* _DOCUMENT EXTRACT_:
--- begin ---
In its comically absurd form, this becomes the distinctively woke idea that even math and science are expressions of white supremacy or exclusion of the powerless. Even basic mathematical statements like two plus two is equivalent to four are epistemic oppression. To insist that one follow the scientific method is just a play of power and the imposition of one way of knowing. You can never say that something is true.
An Antagonistic Social Theory
A third quality of critical theory and therefore of wokeism is a fundamentally antagonistic theory of social relations. The critical theorists get this idea from Karl Marx, whose influence can be seen all over critical theory and, at least implicitly, wokeism. Marx takes Hegel’s dialectical understanding of history—thesis and antithesis converge in a synthesis in the ongoing development of Absolute Spirit—and turns it on its head with his dialectical materialism. Marx opined that the social world is divided into oppressors and oppressed. On his reading, this always came down to economic oppressors and oppressed, those who control the means of production and those who are exploited by this control. He also takes from Hegel—and this is very influential in the present-day conversation—the category of the master-slave relationship. Thus, history is the endless antagonistic conflict of warring groups: the domineering and the dominated, the masters and the slaves.
The point of Marxist philosophy is to foment the class struggle that would lead to the overthrow of the system and the liberation of the oppressed. In his theses on Feuerbach, Marx wrote, “Philosophers have only interpreted the world in various ways. The point is to change it.” This adage was enthusiastically adopted by all of the critical theorists; in fact, it is what makes their theory “critical.” The purpose of their philosophizing is to bring about the Communist revolution by prompting a violent conflict between the slaves and their masters, the haves and the have-nots.
--- end ---
* _EXERCISE INSTRUCTIONS_:
- 1) In the passage on critical theory, from whom do the critical theorists get their antagonistic theory of social relations?
- 2) In the passage on critical theory, rewrite the stretch from "In its comically" through "something is true.", replacing "powerless" with "marginalized".
- 3) Summarize the passage on critical theory in two sentences.

* _DATASET CONTENT_:
--- begin ---
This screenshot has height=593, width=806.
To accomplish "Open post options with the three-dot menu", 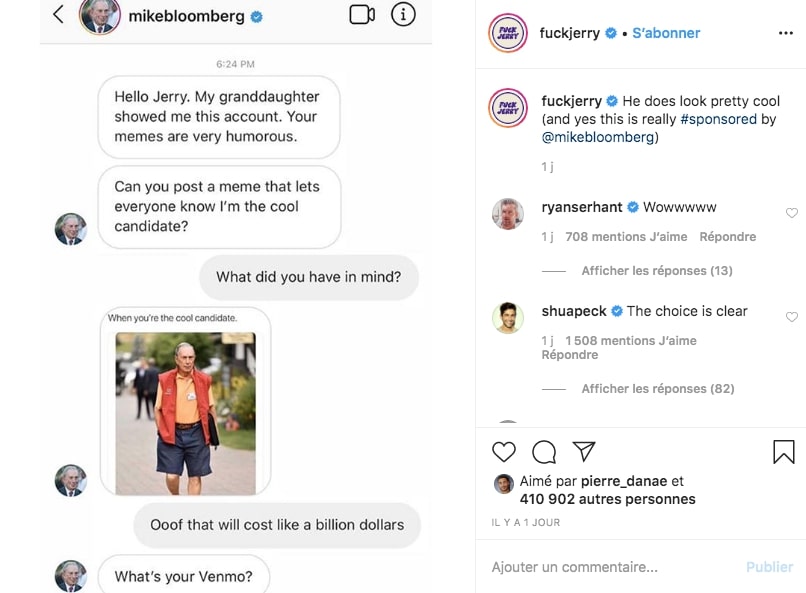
--- end ---
* _FINAL RESULTS_:
- 1) Karl Marx

- 2)
In its comically absurd form, this becomes the distinctively woke idea that even math and science are expressions of white supremacy or exclusion of the marginalized. Even basic mathematical statements like two plus two is equivalent to four are epistemic oppression. To insist that one follow the scientific method is just a play of power and the imposition of one way of knowing. You can never say that something is true.

- 3) The passage calls the woke idea that even math and science express white supremacy or exclusion a comically absurd form of this thinking, and it names a third quality of critical theory and wokeism: an antagonistic theory of social relations taken from Karl Marx, who divided the social world into oppressors and oppressed. It says the point of Marxist philosophy is to foment class struggle that overthrows the system, and the critical theorists adopted Marx's adage that the point is to change the world.